2 journalistes japonais de Wine Kingdom et un interprète japonais reçus hier  de 11 h 30 à 16 h, ils font un gros reportage sur la rive droite, et sur mes vins.  Valandraud doit au Japon une grande partie de son succès.

L’occasion de parler aussi de mes autres vins (Clos Badon, Bad Boy, etc…),  et de mon rôle de consultant pour Haut-Carles, Haut-Mazeris, Fleur Cardinale et Sansonnet.


Très bonne journée au niveau médias, car à 17 h 30, Terre de Vins organisait au CIVB à Bordeaux un évènement autour des vins du  top 20 de Saint Emilion (Bettane & Desseauve/classement de Saint Emilion) où notre Clos Badon a obtenu une très belle  deuxième place avec son 2008 et un très beau commentaire.

J’avais bien pensé présenter Clos Badon au classement en Grand Cru Classé, car il est largement dans « les clous » mais le dossier de Valandraud étant prioritaire, je ne peux pas trop m’éparpiller.

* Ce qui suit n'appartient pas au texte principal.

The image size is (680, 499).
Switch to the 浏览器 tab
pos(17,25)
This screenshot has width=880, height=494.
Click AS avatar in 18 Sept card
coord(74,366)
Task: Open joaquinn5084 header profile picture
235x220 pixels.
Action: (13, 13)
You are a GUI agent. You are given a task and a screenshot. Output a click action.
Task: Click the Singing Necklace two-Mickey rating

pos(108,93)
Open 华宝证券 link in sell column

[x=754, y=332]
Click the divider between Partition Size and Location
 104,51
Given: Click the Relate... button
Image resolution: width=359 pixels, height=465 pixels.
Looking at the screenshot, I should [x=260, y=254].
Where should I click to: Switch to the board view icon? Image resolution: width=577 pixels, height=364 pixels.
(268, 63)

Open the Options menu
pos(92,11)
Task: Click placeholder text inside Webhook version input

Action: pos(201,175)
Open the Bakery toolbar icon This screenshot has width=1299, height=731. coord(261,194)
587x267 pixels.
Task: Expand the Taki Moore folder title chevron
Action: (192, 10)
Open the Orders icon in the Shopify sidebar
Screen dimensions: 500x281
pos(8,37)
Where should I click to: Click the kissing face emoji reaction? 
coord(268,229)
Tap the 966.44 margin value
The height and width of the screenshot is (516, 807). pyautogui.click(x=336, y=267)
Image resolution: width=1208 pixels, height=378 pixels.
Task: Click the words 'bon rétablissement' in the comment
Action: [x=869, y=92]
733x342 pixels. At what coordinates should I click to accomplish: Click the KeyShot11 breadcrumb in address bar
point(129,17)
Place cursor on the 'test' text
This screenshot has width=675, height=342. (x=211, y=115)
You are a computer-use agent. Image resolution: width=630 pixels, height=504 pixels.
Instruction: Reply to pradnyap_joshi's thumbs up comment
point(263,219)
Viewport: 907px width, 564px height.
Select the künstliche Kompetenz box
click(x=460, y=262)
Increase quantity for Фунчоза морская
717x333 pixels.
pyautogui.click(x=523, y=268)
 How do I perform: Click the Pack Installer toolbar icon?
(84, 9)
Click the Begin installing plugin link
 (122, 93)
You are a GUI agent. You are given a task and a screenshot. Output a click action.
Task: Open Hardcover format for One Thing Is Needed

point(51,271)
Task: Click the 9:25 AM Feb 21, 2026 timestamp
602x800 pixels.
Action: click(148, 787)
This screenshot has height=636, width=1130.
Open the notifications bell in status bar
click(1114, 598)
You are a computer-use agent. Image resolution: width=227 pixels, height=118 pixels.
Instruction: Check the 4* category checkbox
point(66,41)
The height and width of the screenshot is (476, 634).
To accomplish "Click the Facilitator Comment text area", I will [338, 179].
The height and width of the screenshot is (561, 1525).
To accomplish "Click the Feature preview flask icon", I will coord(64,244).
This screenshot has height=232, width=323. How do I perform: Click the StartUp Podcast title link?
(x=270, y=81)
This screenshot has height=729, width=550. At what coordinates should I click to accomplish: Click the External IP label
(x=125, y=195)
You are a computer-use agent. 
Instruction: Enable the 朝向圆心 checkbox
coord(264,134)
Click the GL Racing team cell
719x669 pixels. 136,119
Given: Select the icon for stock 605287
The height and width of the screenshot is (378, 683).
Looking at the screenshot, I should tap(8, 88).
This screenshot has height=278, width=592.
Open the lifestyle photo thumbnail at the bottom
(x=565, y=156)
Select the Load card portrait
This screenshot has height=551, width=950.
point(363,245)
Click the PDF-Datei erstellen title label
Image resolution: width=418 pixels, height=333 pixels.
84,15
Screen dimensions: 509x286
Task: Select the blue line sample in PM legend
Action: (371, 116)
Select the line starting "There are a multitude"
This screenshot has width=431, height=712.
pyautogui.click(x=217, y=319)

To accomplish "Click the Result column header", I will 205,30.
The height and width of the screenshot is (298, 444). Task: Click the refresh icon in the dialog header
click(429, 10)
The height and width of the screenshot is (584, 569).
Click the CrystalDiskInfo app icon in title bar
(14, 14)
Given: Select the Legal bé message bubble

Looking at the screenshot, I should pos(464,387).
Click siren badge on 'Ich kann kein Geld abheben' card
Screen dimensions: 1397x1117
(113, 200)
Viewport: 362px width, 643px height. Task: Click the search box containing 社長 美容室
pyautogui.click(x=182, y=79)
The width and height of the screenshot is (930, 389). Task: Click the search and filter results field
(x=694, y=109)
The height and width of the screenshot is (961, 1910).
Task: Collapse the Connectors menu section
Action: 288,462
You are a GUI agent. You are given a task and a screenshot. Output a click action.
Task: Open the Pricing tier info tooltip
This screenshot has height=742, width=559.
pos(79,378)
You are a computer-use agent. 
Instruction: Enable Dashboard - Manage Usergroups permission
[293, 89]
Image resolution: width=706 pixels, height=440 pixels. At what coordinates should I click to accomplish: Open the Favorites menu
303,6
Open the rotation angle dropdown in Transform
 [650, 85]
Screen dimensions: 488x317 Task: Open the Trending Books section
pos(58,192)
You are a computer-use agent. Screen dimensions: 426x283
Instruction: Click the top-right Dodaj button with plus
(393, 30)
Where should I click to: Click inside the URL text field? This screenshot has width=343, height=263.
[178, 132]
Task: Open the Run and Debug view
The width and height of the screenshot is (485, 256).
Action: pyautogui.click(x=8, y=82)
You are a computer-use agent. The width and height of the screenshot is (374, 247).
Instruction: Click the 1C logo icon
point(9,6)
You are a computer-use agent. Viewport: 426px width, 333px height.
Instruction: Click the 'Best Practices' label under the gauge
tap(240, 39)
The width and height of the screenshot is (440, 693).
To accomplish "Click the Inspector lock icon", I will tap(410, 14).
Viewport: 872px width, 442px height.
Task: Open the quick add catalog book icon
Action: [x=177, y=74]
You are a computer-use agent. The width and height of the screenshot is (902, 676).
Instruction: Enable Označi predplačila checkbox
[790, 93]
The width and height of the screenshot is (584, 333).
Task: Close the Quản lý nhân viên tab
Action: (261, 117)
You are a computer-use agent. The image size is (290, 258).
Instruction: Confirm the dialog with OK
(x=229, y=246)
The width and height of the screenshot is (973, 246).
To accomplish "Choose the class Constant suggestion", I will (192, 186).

Pas mal de monde donc à cette dégustation, Daugay, Fombrauge, Quinault, Gracia, Ferrand, Pressac, Faugères…

 

Juste une interrogation : comment se fait-il que la climatisation du bar installé au CIVB pour recevoir des clients, vitrine de notre travail, comment ce lieu aussi sympa, avec des sommeliers intéressés, soit si peu climatisé ? Le vin rouge trop chambré, un lieu pas confortable à cause de ce manque de clim et voilà tous nos efforts et notre argent (il faut savoir que nous cotisations servent aussi à ça) foutu par terre. Ça m’a rappelé  que Vinexpo avait eu ce genre de problème, aujourd’hui résolu.